La povertà non è un problema, è uno spettacolo
La gente la guarda da lontano, come si guarda una serie su Netflix: con un po’ di pena, un po’ di curiosità morbosa, e la certezza che tanto a me non capiterà mai.
La povertà è diventata il reality più seguito al mondo, solo che i concorrenti non vincono mai niente. Si alzano alle 6, lavorano come muli, e vengono giudicati da chi si lamenta del caffè troppo freddo a colazione. E poi arriva la Crif, Experian, Cerved: i nuovi sacerdoti del capitalismo digitale. Non confessano peccati, ma debiti.

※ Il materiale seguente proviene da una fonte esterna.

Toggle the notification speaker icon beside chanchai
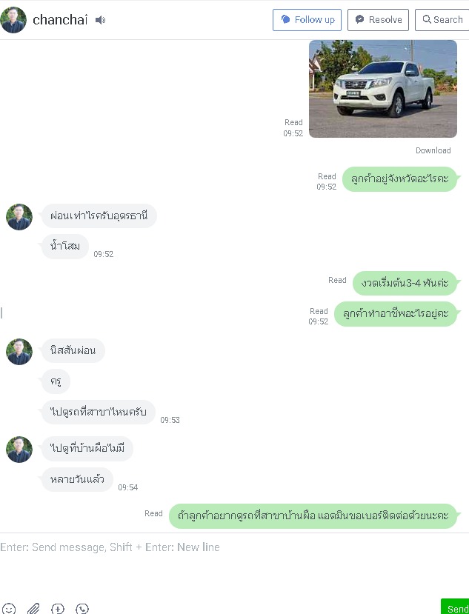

Ti classificano con un numero, e in base a quello decidono se meriti fiducia o fame. Non importa chi sei, cosa hai vissuto, quante volte ti sei rialzato: se il tuo punteggio è basso, sei spazzatura finanziaria.
E il mondo politichese e le banche applaude. Perché in fondo la povertà serve: serve a far sentire i ricchi più buoni, i medi più tranquilli, e i disperati più colpevoli. È il carburante invisibile del sistema: ti tengono povero, ma ti convincono che la colpa è tua.
Ti dicono sogna in grande, ma poi ti sbattono in faccia il mutuo negato, il contratto a termine e il prezzo della benzina. Ti parlano di meritocrazia, ma non ti dicono che la gara è truccata fin dall’inizio.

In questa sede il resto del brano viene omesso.